== TASK A ==
Reproduce, word for word, the part of the Marion Scrymgour text that opens with the words containing "Member of the Northern Territory Legislative Assembly for" and closes with "politician (born 1960)".
== TASK B ==
Write the continuation of the Marion Scrymgour text below, beginning after its final sentence.

== EXTRACTED TEXT ==
=== Section Start ===

Member of the Australian Parliament for Lingiari
- Incumbent
- Assumed office 21 May 2022
- Preceded by: Warren Snowdon

Deputy Chief Minister of the Northern Territory
- In office 26 November 2007 – 8 February 2009
- Preceded by: Syd Stirling
- Succeeded by: Delia Lawrie

Member of the Northern Territory Legislative Assembly for Arafura
- In office 18 August 2001 – 6 August 2012
- Preceded by: Maurice Rioli
- Succeeded by: Francis Xavier Kurrupuwu

Personal details
- Born: Marion Rose Scrymgour 13 September 1960 (age 65) Darwin, Northern Territory, Australia
- Party: Labor
- Other political affiliations: Independent (2009)
- Spouse: David Dalrymple

= Marion Scrymgour =

Australian politician (born 1960)

Marion Rose Scrymgour (born 13 September 1960) is an Australian politician and the current member of parliament (MP) for the federal seat of Lingiari since 2022. She was a member of the Northern Territory Legislative Assembly from 2001 to 2012, representing the electorate of Arafura. She was the Labor Party Deputy Chief Minister of the Northern Territory from November 2007 until February 2009, and was the highest-ranked Indigenous Australian woman in government in Australia's history, as well as the first Indigenous deputy leader of an Australian government. She was also the first Indigenous woman to be elected to the Northern Territory legislature.

Scrymgour, a senior minister under former Chief Minister Clare Martin, had a rapid rise within the party throughout the 2000s, and despite a reputation for outspoken views on Indigenous issues, rose to become Deputy Chief Minister under Paul Henderson after the retirement of long-time deputy Syd Stirling in 2007. She had a controversial term as Education Minister under Henderson, and was shifted to the Attorney-General portfolio in February 2009, in a move widely seen as a demotion. Several days later, she resigned from Cabinet and as Deputy Chief Minister, citing "health reasons". Scrymgour remained on the Labor backbench until June 2009, when she resigned from the Labor Party over its stance on remote Indigenous communities. She sat in the Legislative Assembly as an independent, and held the balance of power; Labor had held only a one-seat majority before her departure. On 4 August 2009, Scrymgour rejoined the ALP.

==Early life and education ==
Scrymgour was born on 13 September 1960 in Darwin, the capital of the Northern Territory. She is the daughter of Claire and Jack Scrymgour. Her mother was a Tiwi Islander, and her father had been forcibly removed as a child from his home in Central Australia.

Scrymgour attended primary and secondary school in Darwin, but initially decided against tertiary education, working in several office administration positions. She later undertook correspondence courses as a mature age student in book-keeping, accounting, administration and health economics.

She subsequently served as director of the Wurli Wurlinjang Aboriginal Corporation, co-ordinated several trial community care programs around Katherine, and as Director of the Katherine West Health Board Aboriginal Corporation. Scrymgour was also an active member of the Liquor, Hospitality and Miscellaneous Union, and had represented the union at the national conference of the Australian Labor Party.

=== Section End ===

== MATERIAL SUPPLIED ==
=== Section Start ===

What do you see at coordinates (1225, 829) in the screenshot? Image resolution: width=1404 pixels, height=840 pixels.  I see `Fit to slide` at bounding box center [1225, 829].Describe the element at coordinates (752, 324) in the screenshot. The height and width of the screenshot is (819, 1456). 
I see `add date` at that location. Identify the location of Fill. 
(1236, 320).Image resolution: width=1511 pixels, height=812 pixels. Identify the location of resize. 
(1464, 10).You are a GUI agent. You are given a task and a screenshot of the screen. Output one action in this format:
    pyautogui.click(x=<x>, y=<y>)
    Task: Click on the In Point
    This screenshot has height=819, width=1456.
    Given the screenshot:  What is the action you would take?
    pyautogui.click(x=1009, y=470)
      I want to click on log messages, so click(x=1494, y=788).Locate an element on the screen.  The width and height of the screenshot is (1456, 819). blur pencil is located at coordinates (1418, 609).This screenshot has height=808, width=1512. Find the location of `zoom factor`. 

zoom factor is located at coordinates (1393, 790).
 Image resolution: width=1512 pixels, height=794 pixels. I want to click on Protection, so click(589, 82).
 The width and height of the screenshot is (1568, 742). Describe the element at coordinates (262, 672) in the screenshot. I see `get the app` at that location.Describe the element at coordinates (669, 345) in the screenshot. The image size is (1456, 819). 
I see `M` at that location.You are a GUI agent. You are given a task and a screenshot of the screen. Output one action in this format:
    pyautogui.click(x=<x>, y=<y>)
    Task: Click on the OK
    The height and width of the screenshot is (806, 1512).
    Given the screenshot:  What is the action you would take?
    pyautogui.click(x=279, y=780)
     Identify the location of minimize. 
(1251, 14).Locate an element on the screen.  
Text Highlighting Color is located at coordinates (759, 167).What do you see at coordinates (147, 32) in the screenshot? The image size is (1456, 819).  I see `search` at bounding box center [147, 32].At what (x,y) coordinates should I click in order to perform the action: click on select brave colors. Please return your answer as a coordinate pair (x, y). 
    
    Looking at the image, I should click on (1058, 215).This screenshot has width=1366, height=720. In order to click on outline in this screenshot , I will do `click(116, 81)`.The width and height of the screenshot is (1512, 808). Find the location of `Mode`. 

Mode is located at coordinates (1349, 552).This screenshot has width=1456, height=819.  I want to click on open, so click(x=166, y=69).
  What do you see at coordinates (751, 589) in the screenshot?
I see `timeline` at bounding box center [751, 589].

=== Section End ===

== EXERCISE ANSWER A ==
Member of the Northern Territory Legislative Assembly for Arafura
- In office 18 August 2001 – 6 August 2012
- Preceded by: Maurice Rioli
- Succeeded by: Francis Xavier Kurrupuwu

Personal details
- Born: Marion Rose Scrymgour 13 September 1960 (age 65) Darwin, Northern Territory, Australia
- Party: Labor
- Other political affiliations: Independent (2009)
- Spouse: David Dalrymple

= Marion Scrymgour =

Australian politician (born 1960)

== EXERCISE ANSWER B ==
==Northern Territory political career==
===Early career===

Scrymgour contested and won Labor preselection for the Legislative Assembly seat of Arafura, after the retirement of Maurice Rioli. The seat was considered safe for Labor, and she was re-elected with a lesser majority, due to the presence of two high-profile independent candidates on the ballot. In winning the seat, she became the first Indigenous women to be elected to the Legislative Assembly.

Scrymgour was promoted to the ministry under Clare Martin on 17 December 2003, as part of a reshuffle caused by the sacking of Health Minister Jane Aagaard. She was assigned the portfolios of Family and Community Services and Environment and Heritage, and in doing so, became Australia's first Aboriginal woman cabinet minister.

As Minister for Family and Community Services, Scrymgour was tasked with responding to the issues of substance abuse and domestic violence. She chaired a select committee into substance abuse, and was the relevant minister during the roll-out of non-sniffable Opal fuel across remote Indigenous communities. She was shifted to a new portfolio after the 2005 election, being appointed Minister for Natural Resources, Environment and the Arts. After a further reshuffle in August 2007, she retained Arts and Museums, regained Family and Community Services and was made Minister for Child Protection. She also oversaw planned changes to the territory's heritage laws, which created a heritage council to protect important sites, as already exists in several states.

Scrymgour developed a reputation for outspoken views on Indigenous issues during her second term. She clashed with her own party on the issue of the MacArthur River Mine in 2006, and joined three other Indigenous MPs in crossing the floor to oppose the mine's expansion. She made national news in late 2007 when she publicly condemned the federal government's intervention into Indigenous communities, the Northern Territory National Emergency Response, labelling it "a vicious new McCarthyism."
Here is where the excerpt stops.